TASK PROMPT
Pick the lines holding the string "size" out of the records and copy them.

[Recorded data]
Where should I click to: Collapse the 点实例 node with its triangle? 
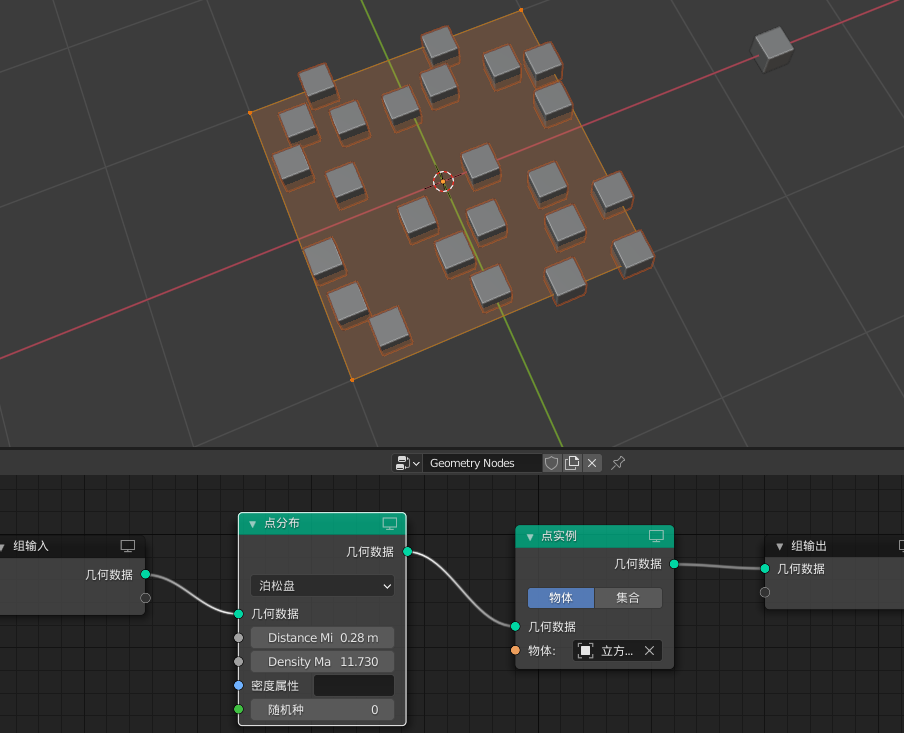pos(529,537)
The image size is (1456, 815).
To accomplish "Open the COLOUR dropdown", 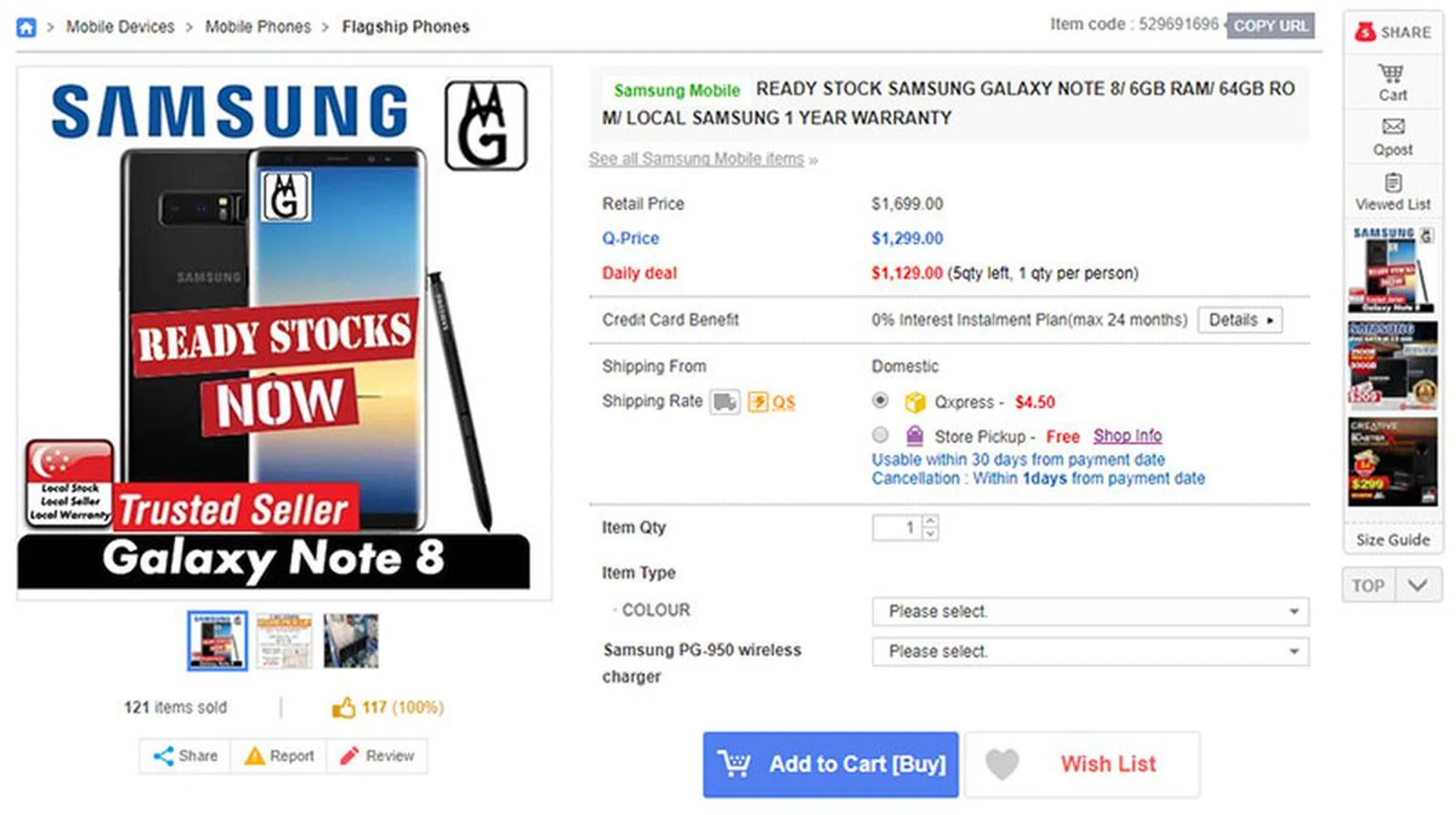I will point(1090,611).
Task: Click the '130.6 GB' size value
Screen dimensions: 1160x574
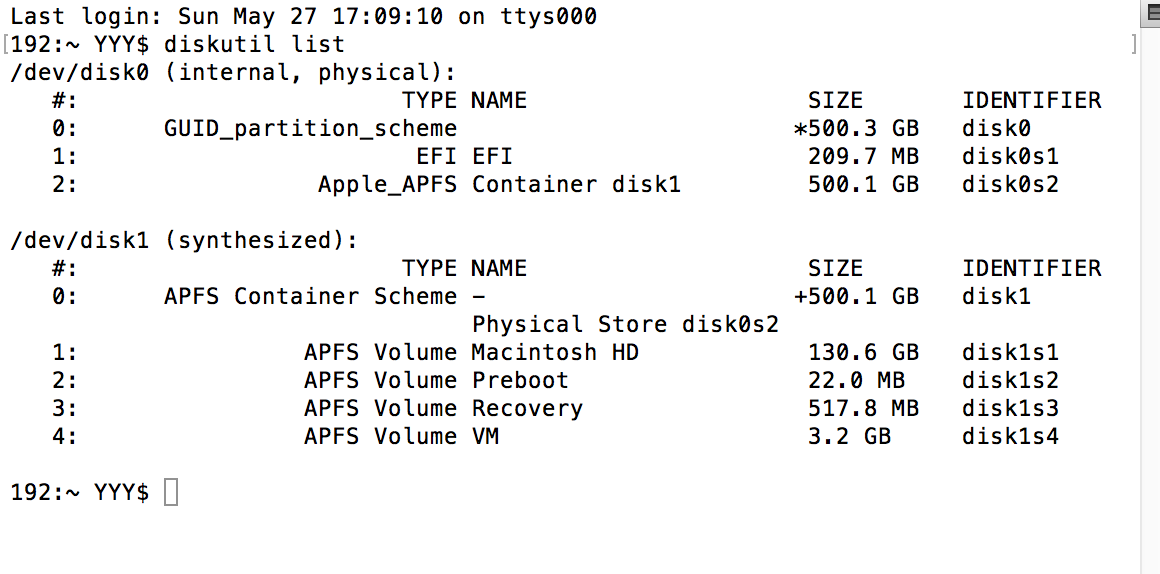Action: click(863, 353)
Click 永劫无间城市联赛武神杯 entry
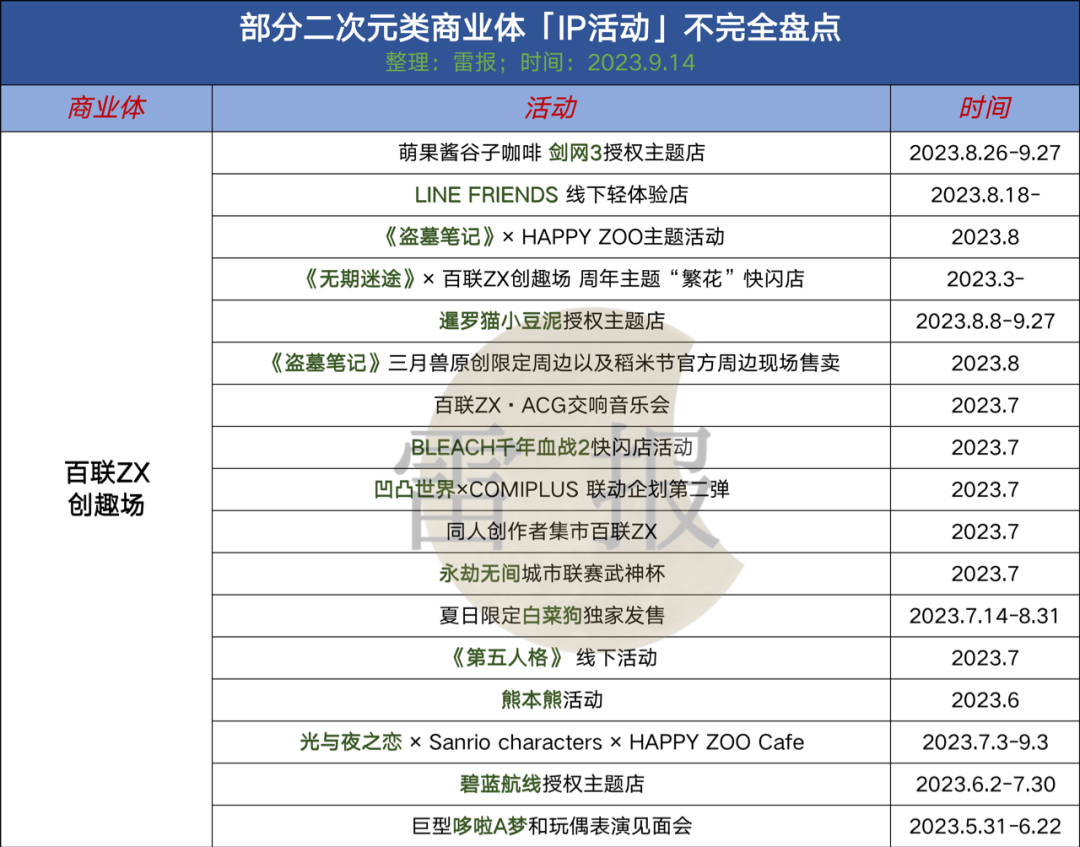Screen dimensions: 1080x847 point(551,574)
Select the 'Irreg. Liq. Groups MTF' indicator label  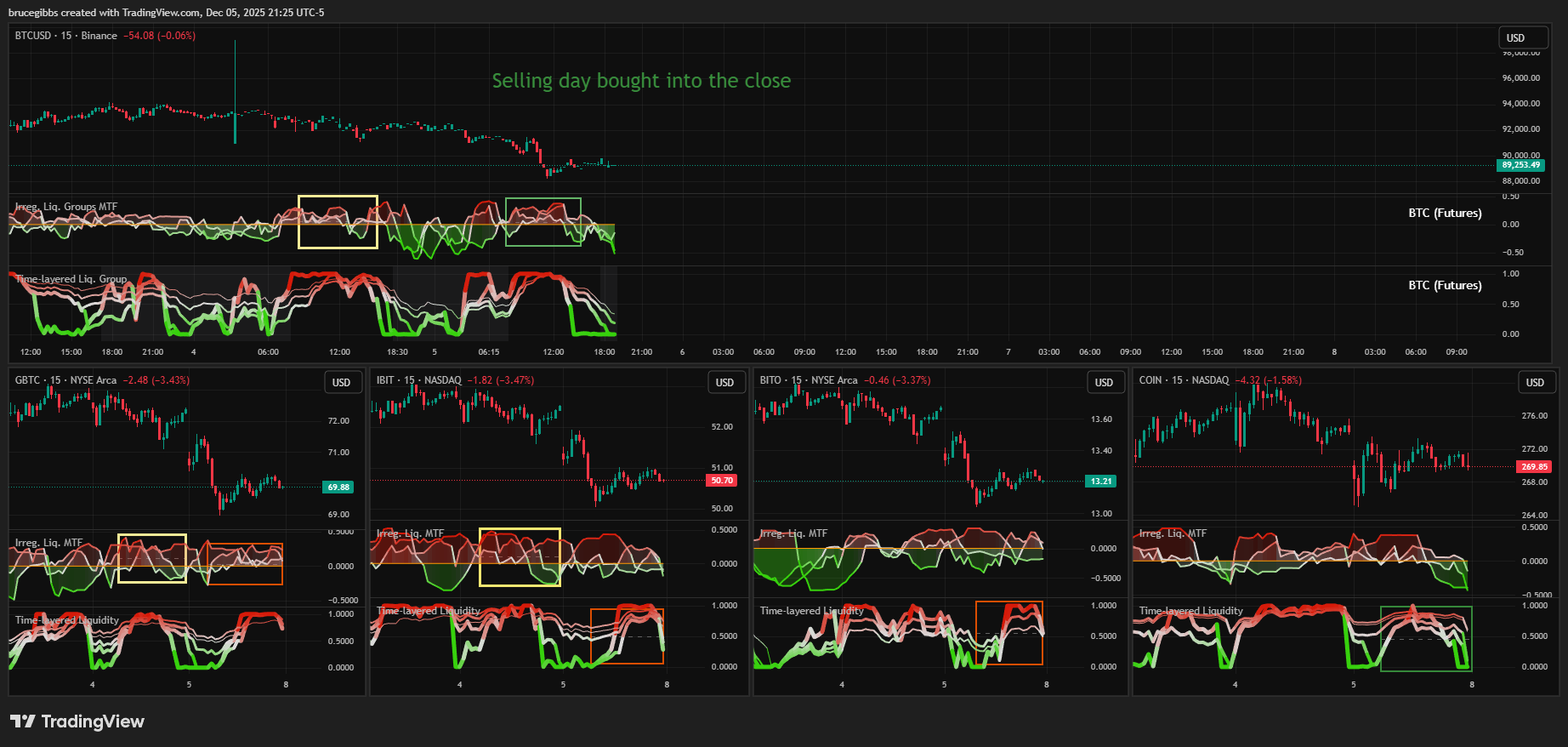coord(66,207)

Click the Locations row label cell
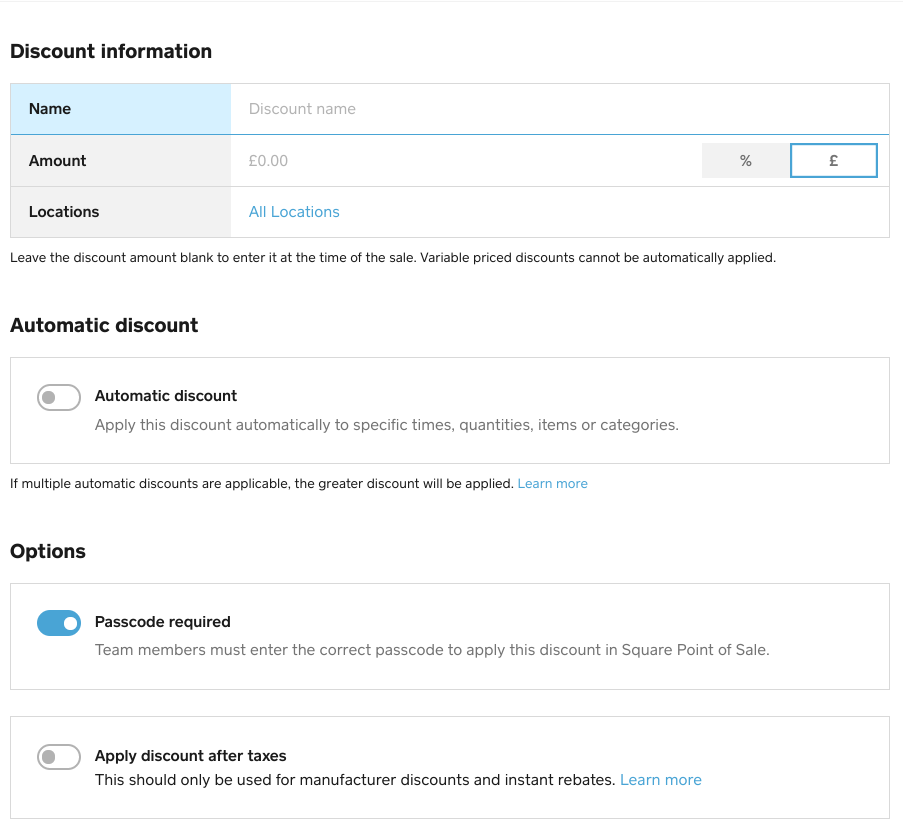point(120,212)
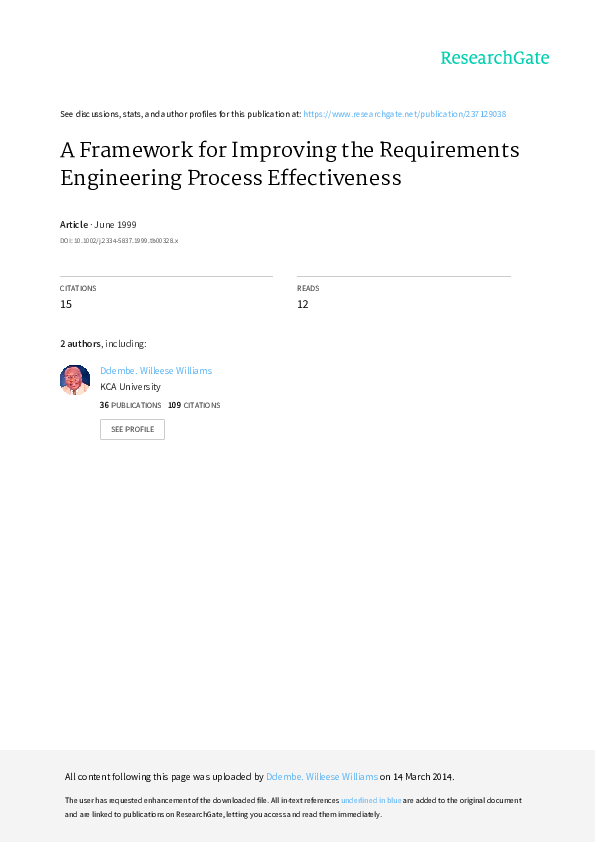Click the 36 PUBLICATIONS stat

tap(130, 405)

TASK SOLUTION
The image size is (1456, 815).
Task: Click the '130.6 GB' size value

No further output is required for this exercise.